Il volo ufficiale inizia il 13 febbraio 1927; in due giorni l’equipaggio
raggiunge Boloma, ma poi sempre a causa delle scarse condizioni del
tempo e di alcuni problemi di ordine tecnico, decidono di ripartire
da Capo Verde; dopo 15 ore ed un fallito atterraggio sulla costa brasiliana,
De Pinedo e i suoi colleghi raggiungono l’isola Fernando de Noromha
terminando la traversata atlantica. De Pinedo inizia il tour americano
tra bagni di folla e approvazioni politiche; arriva persino a Buenos
Aires, dove riceve gli onori del presidente della repubblica Argentina,
Máximo Marcelo Torcuato de Alvear, grande appassionato di aviazione che chiede addirittura
a De Pinedo di poter salire a bordo della Santa Maria. Un altro grande
successo per questo "re dei cieli" made in Italy.

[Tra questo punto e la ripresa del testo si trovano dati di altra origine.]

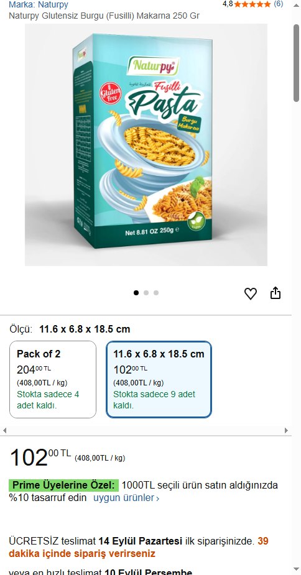Click the page scroll-down arrow

(x=296, y=569)
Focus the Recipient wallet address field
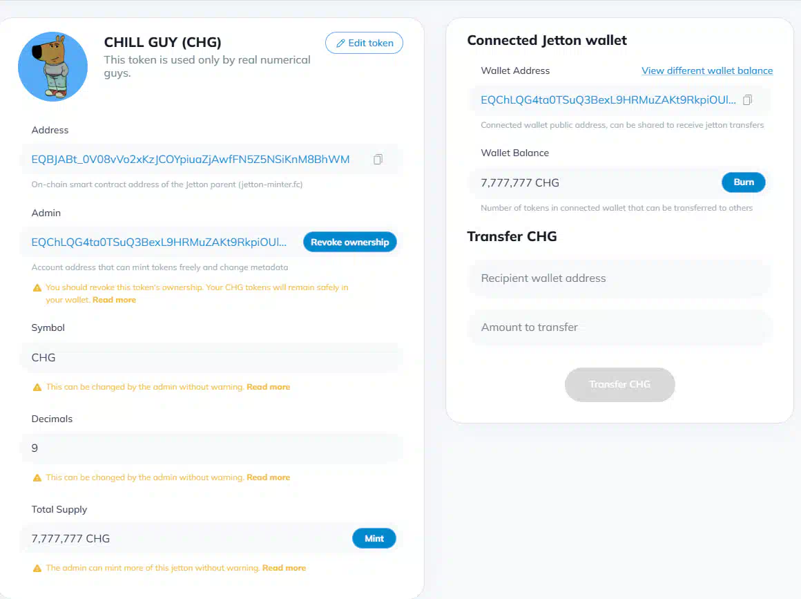801x599 pixels. click(619, 278)
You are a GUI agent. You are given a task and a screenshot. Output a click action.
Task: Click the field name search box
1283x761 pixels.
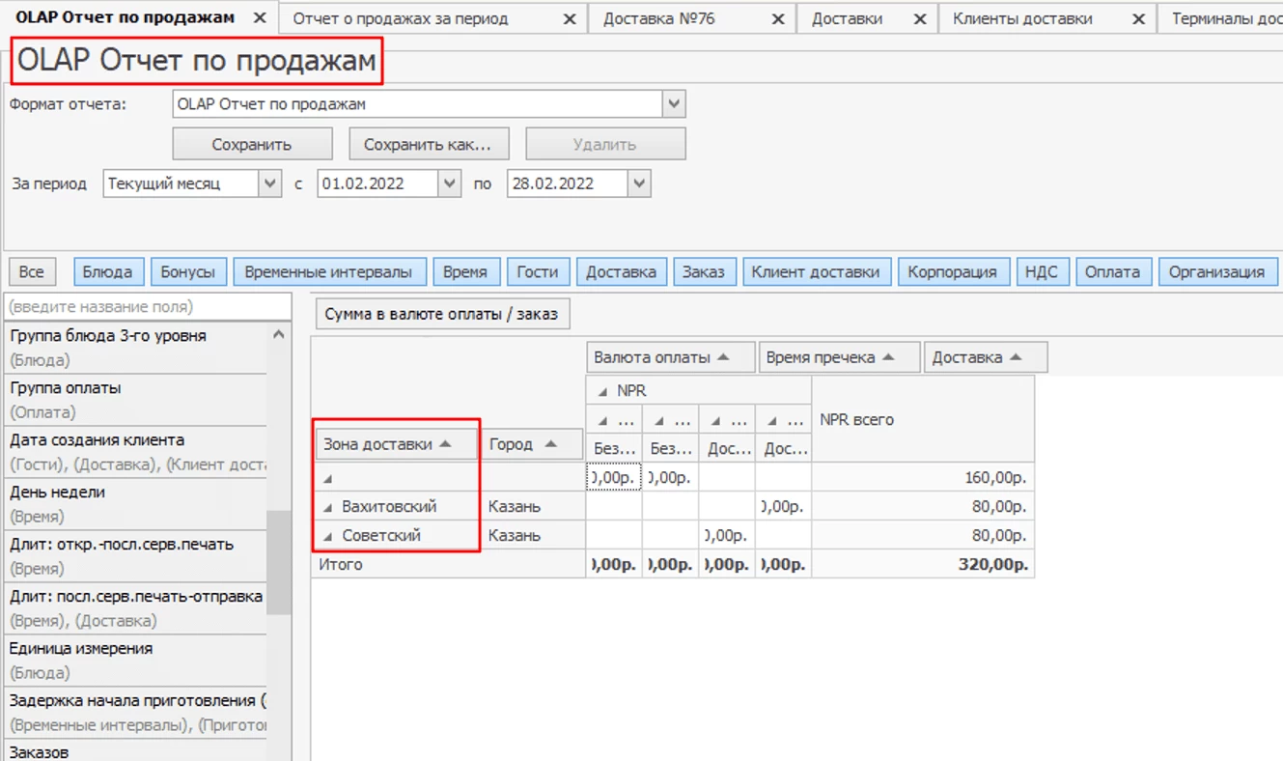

Il volo riprende così da Nord,
dopo il pericolo scampato sorvolando le giungle del sud America, de
Pinedo giunge a Cuba e poi a new Orleans: è il 29 marzo, una data storica,
la prima volta che un pilota straniero tocca il suolo americano. Breve
sosta e poi ancora in volo verso il Texas e l’Arizona. De Pinedo e i
suoi compagni sono partiti da 45 giorni dall’Italia. In Arizona un triste
evento attende gli aviatori italiani. Durante un banchetto di benvenuto,
uno scoppio improvviso richiama l’attenzione verso il lago dove è attraccato
l’idrovolante. Pochi istanti per realizzare che quella che brucia è
proprio la Santa Maria, vittima non di un sabotaggio ma di un futile
e banale errore umano; John Thomason un giovane assistente al rifornimento
confessa infatti di aver gettato la cicca di una sigaretta nell’acqua
proprio vicino alla Santa Maria, senza accorgersi del velo di benzina
che galleggiava in superficie.
Accompagnati da un aereo della
marina americana, De Pinedo e i suoi compagni di viaggio si muovono
verso san Diego, in attesa del nuovo aereo che Mussolini ha fatto costruire
sempre dalla Savoia – Marchetti, e spedire a New York. E proprio nella
Grande Mela, gli aviatori italiani arrivano il 25 aprile, tra l’entusiasmo
della comunità italo – americana e l’accoglienza del sindaco Jimmy Walzer.
La nuova "Santa Maria, arriva il primo maggio, i tecnici impiegano poco
tempo a riassemblare tutti i pezzi sotto gli occhi vigili di De Pinedo.
L’aereo è identico a quello andato perduto, le uniche differenze sono
nelle scritte che compaiono su di una delle due ali; oltre agli autografi
dei lavoratori italiani che l’ hanno costruita, appare infatti il motto
della mitologica fenice, "post fata resurgo", a sottolineare come anche
la Santa Maria, dopo essere stata consumata dalle fiamme, risorge dalle
sue ceneri.
Il volo riparte, con un mese
di ritardo e la voglia di de Pinedo di completare al più presto la sua
impresa, prima che ad emularlo si cimentino altri giovani aviatori americani,
come l’ancora sconosciuto Charles Linderbergh di cui parlano tutti i
giornali più importanti. New York, poi Boston, Philadelphia, Charleston,
poi Memphis, St.Lous, Chicago, Terranova e poi dopo Spagna e Portogallo
finalmente l’Italia, con l’arrivo ad Ostia.